Kelonggaran nilai merupakan awal kekhilafan. Kejahatan kecil yang terus didiamkan perlahan akan diterima sebagai kebaikan kecil. Kebaikan kecil akan terus tumbuh dan membesar, kemudian suatu saat kita akan menyadari, kebaikan besar saat ini sejatinya ternyata adalah kejahatan besar yang masih tersamar. Membiarkan seorang pengendara melewati garis batas zebra cross di persimpangan lampu merah, tanpa teguran maupun peringatan, akan tumbuh menjadi sebuah kebiasaan yang dianggap benar. Pelanggaran dan kesalahan perlahan semakin banyak dalam berbagai bentuk disebabkan sikap permisif terhadap pelanggaran-pelanggaran kecil. Suatu saat, pelanggaran besar tak lagi mampu mengusik rasa kepedulian kita sebab kepekaan terhadap pelanggaran telah pupus dan terkikis habis.
Agama dan lembaga adat dapat menjadi titik awal untuk kembali mempertajam kepekaan masyarakat terhadap pelanggaran-pelanggaran kecil. Seperti halnya lantai di setiap rumah, kotoran serta debu harus terus dibersihkan agar tak menumpuk menjadi noda mencolok mata. Perilaku indisipliner, kebiasaan merokok dan buang sampah di sembarang tempat, menerobos lampu merah, mengacau antrian, berkendara di atas trotoar dan lain-lain banyak/sering terjadi di sekitar kita namun tak mendapat respon apapun dari masyarakat. Ketidakpedulian seperti ini adalah indikasi lemahnya tanggungjawab masyarakat umum serta tokoh adat/agama pada lingkungan dan orang-orang sekitar.

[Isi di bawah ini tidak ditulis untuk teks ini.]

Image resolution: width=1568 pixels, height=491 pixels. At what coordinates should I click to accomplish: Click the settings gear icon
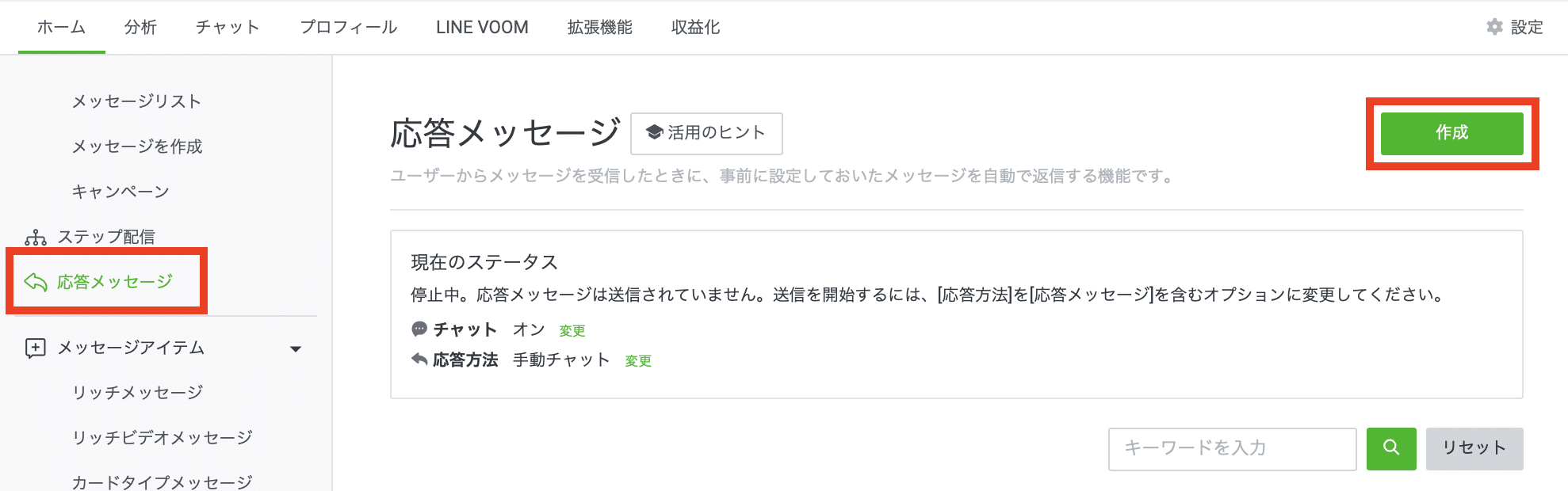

Pembiaran demi pembiaran pada akhirnya membuat satu kebiasaan buruk bertransformasi menjadi sesuatu yang dianggap biasa dan tak buruk lagi. Dalam hal ideologi negara, sikap permisif masyarakat terhadap nilai dan norma asing perlahan serta tanpa terasa pada akhirnya akan mencaplok jati diri sejati kebangsaan kita. Lunturnya budaya nasional apalagi jika diperparah dengan amnesia sejarah akan membuat kita menjadi orang asing di negeri sendiri. Bukan tak mungkin hal ini merupakan pertanda bahwa kita sesungguhnya hanyalah seorang kuli di negeri sendiri, penonton di panggung sendiri.